Data under study Block Start

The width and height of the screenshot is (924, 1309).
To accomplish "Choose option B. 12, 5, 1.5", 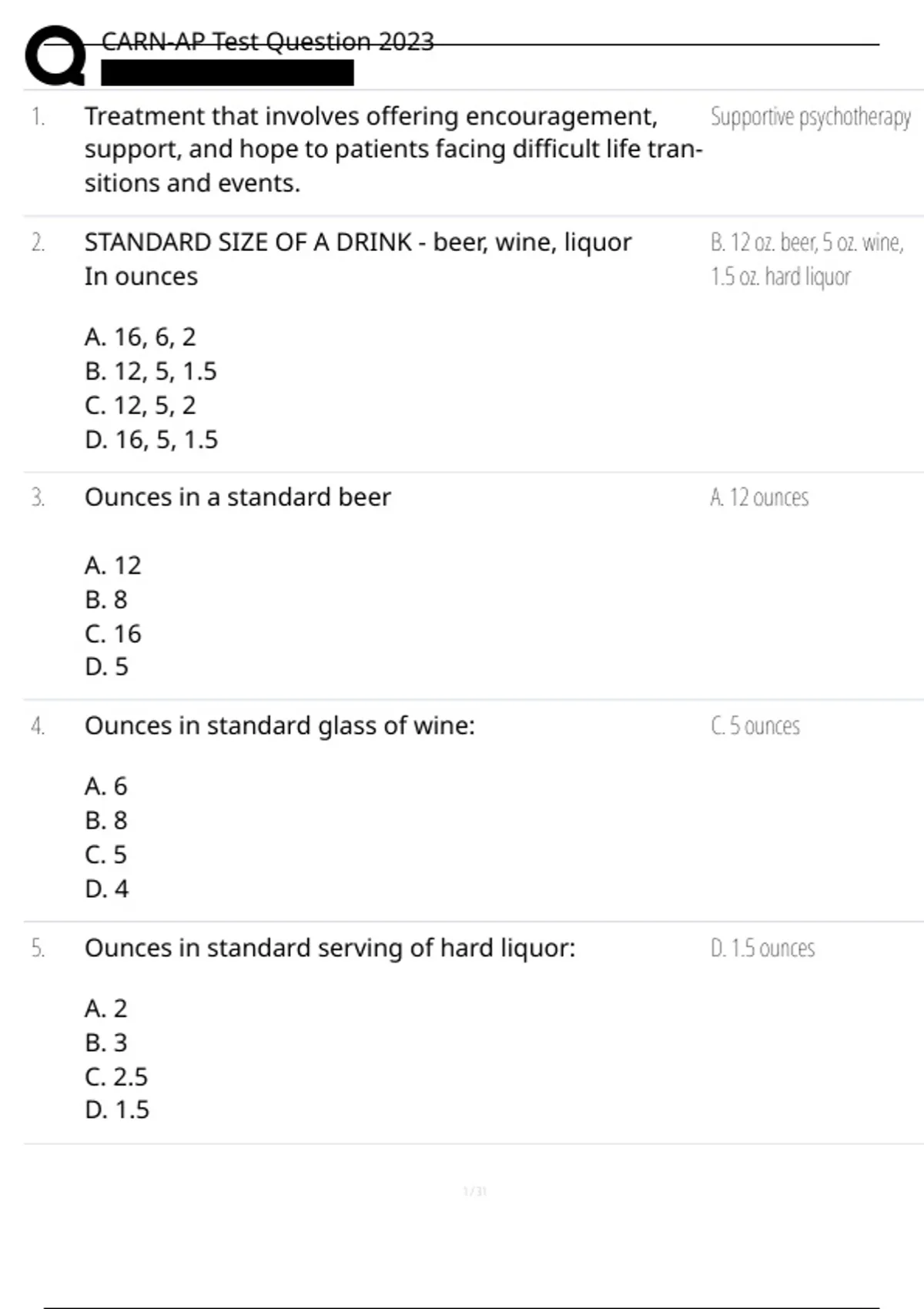I will coord(151,371).
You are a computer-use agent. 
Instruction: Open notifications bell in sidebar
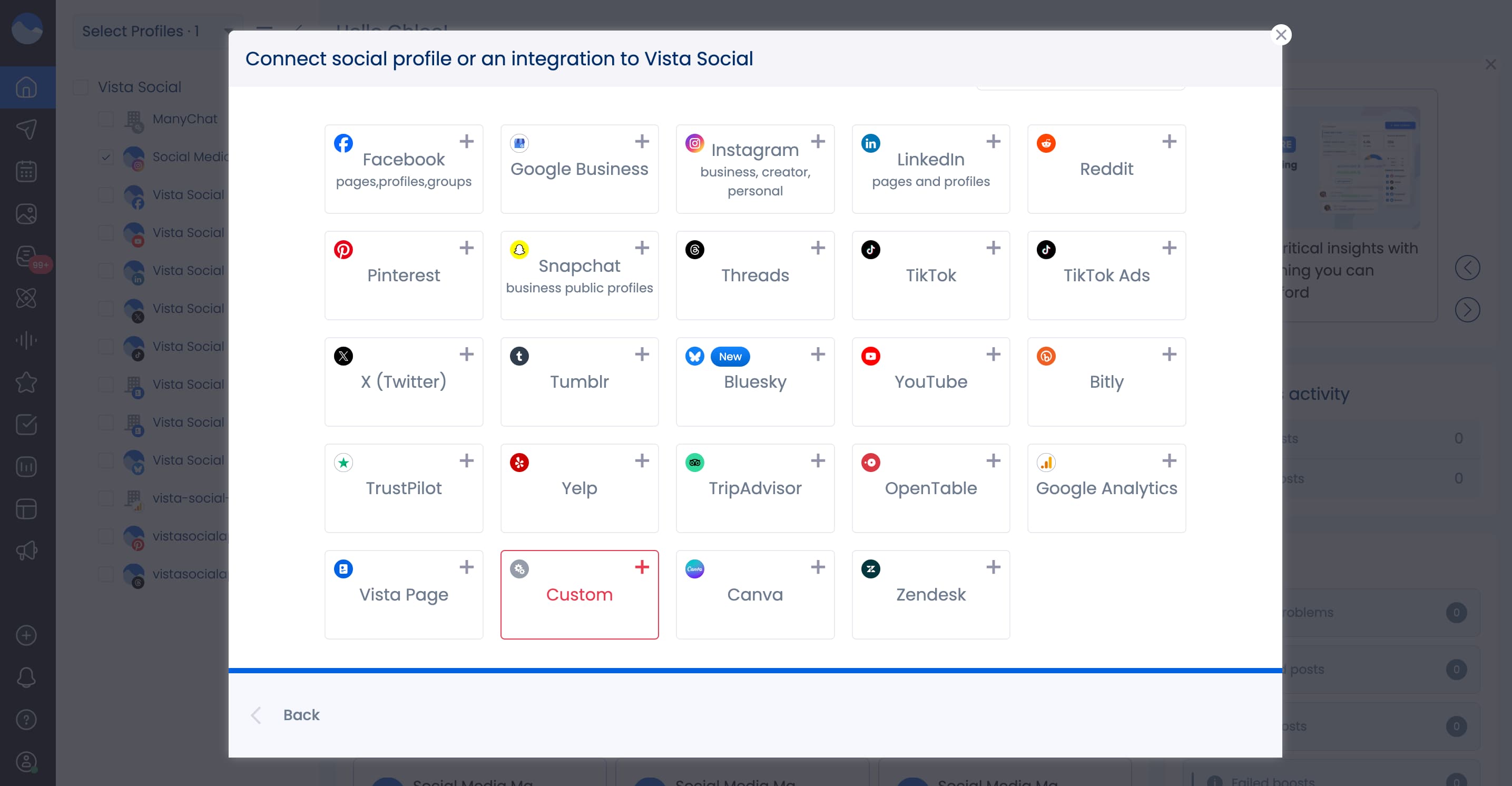click(26, 677)
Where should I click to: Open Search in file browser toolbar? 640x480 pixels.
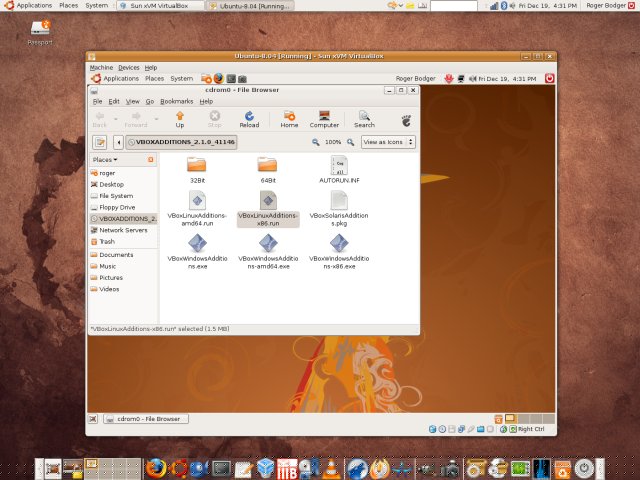pyautogui.click(x=364, y=120)
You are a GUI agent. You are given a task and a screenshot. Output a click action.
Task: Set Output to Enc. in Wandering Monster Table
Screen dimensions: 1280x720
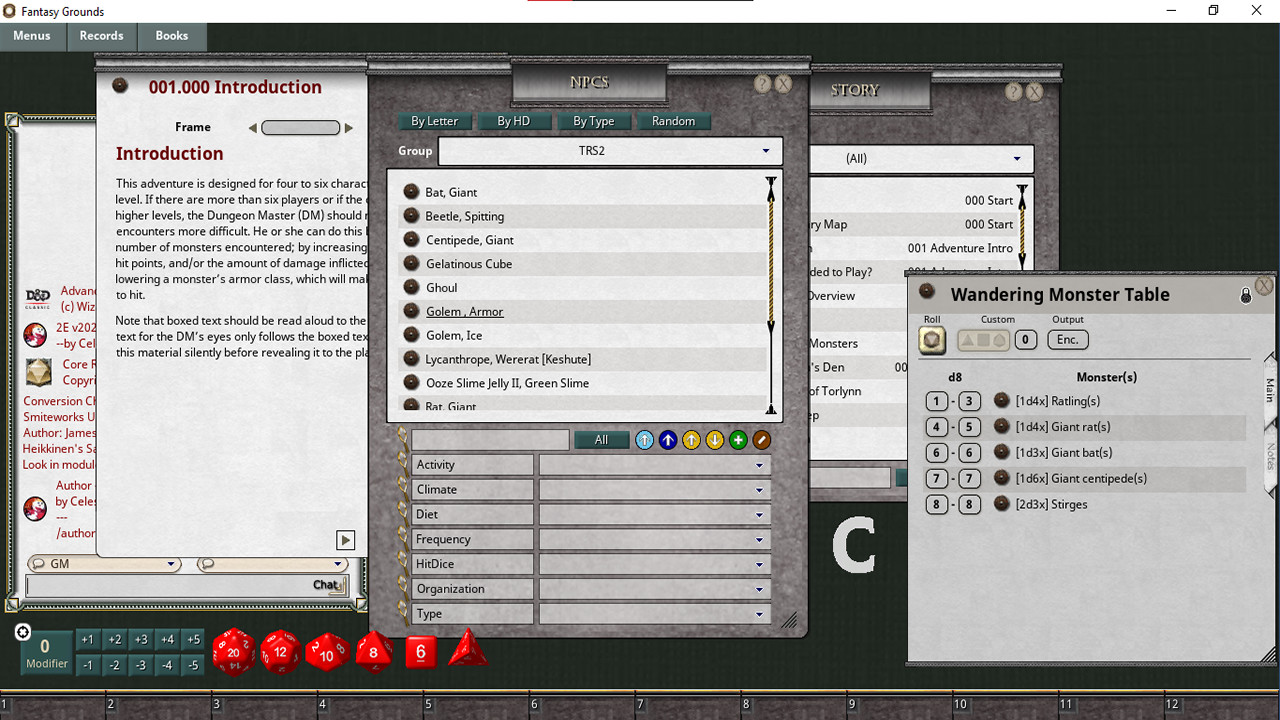click(x=1067, y=340)
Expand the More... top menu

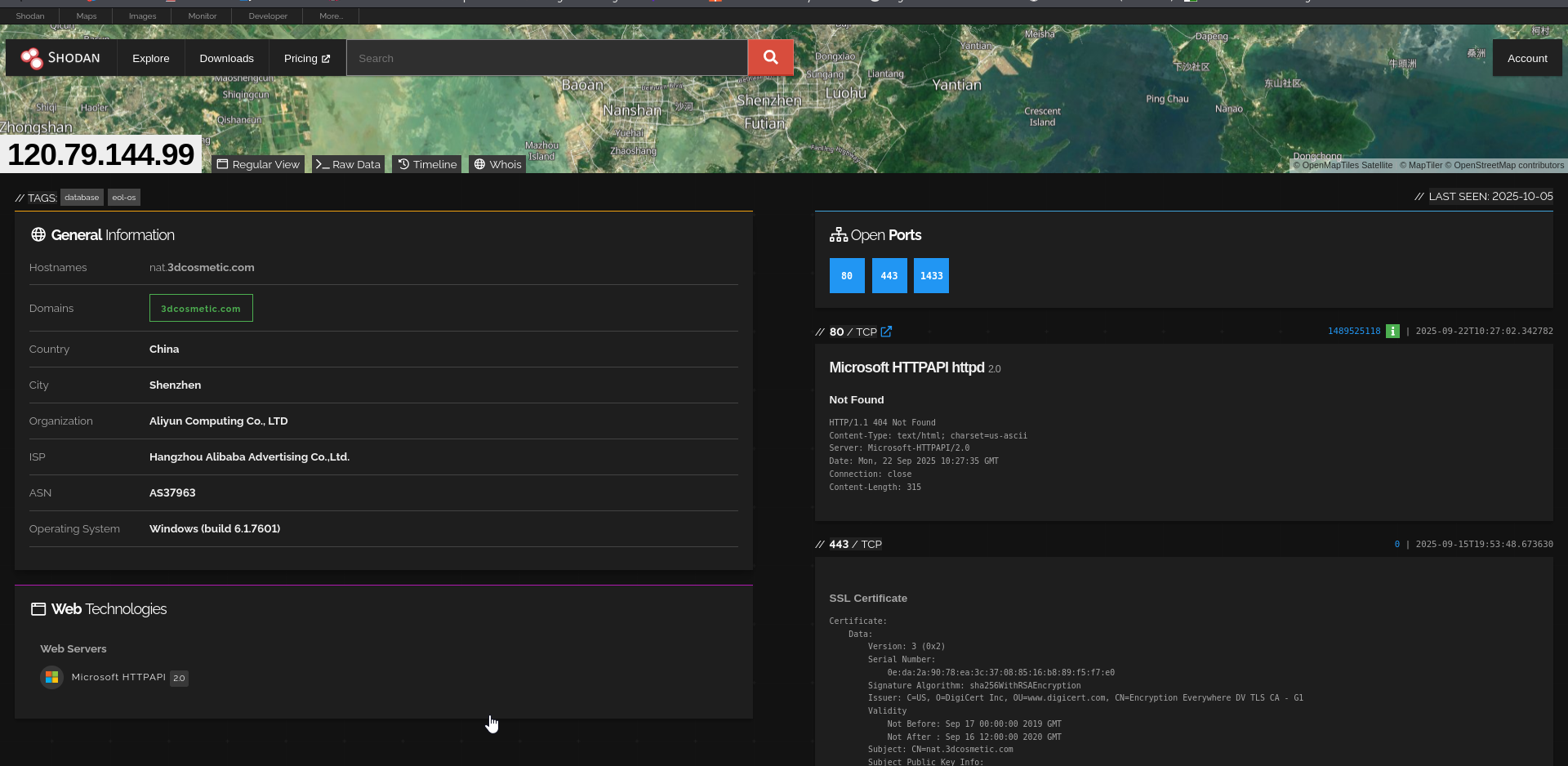[331, 16]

Data under study Block End

Prompt: Look above for the line with "You are a computer-use agent." and the line with "Task: Set Output"; set down those two lines and all lines between them exactly, without pictures and without anything else.

Task answer:
You are a computer-use agent. 
Instruction: Open notifications bell in sidebar
click(26, 677)
Where should I click to: Open Search in file browser toolbar? 640x480 pixels.
pyautogui.click(x=364, y=120)
You are a GUI agent. You are given a task and a screenshot. Output a click action.
Task: Set Output to Enc. in Wandering Monster Table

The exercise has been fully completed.